Enhanced CRE Fundamentals in Year Ahead

A new report by Transwestern predicts the current economic growth will enhance commercial real estate fundamentals, improving cash flow and returns.
TOM

Tom McNearney, Transwestern

A new report by Transwestern predicts the current economic growth will enhance commercial real estate fundamentals, improving cash flow and returns.

“The main thing people should understand is while the economy has not performed at a level people may have expected given some of our other recoveries, we have been making slow steady progress for five years,” Tom McNearney, Transwestern’s chief investment officer, told Commercial Property Executive. “At the end of the day, that is more growth and attraction than many other areas of the globe.”

The Transwestern “Briefing” report did show that while the economy appears to be entering the New Year on a roll, uncertainty in China and emerging markets are creating uncertainty and threatening to derail growth in both the U.S. and abroad. Still, according to McNearney, on a relative basis, commercial real estate should remain very attractive to both debt and equity investors.

“In some respects, it’s certainly driving positive fundamentals for commercial real estate business,” he said. “We are seeing occupancies going up and rental rates going up across the board in all property types. It may be at a little anemic pace because of construction and overreaction, but it’s still very attractive to investors.”

McNearney said he believes that stocks and bonds are not the way to go. He sites the little reaction to the Federal Reserve’s decision to cut its monthly bond-buying program from $85 billion to $75 billion.

“This ‘tapering-lite’ program combined with the projected economic growth is expected to create upward pressure on interest rates,” he said. “Therefore, 2014 is going to be a bumpy road for stocks and bonds, particularly Treasuries and high-grade corporate bonds.”

Despite nearly 100 bps rise in 10-year Treasuries, commercial real estate sales ended the year with increased volumes and flat or lower cap rates.

“Since 2009, the biggest impediment to more sales of troubled assets has been the expected loss banks were taking on the disposal of assets,” he said. “Today, pricing on performing, sub-performing and non-performing assets has improved dramatically, and the vast majority of banks have the capital and reserves to move assets.”

Furthermore, the report shows that in some cases, banks are finding sales of undesired assets to be capital accretive and there have even been whispers from buyers that appraisals on assets are too low.
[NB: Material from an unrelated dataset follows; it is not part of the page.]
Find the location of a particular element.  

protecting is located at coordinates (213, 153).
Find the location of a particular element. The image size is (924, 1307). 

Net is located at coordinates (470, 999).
Therefore, banks that dismissed loan sales two to three years ago should consider taking a second look.

According to the report, much of the recovery over the last few years has been based on cap rate compression, due to lower interest rates and better financing.

“On a relative basis, commercial real estate should remain very attractive to both debt and equity investors,” McNearney concluded. “Despite a rise in interest rates on 10-year Treasuries by nearly 100 basis points, commercial real estate sales ended the year with increased volumes and flat or lower capitalization rates.”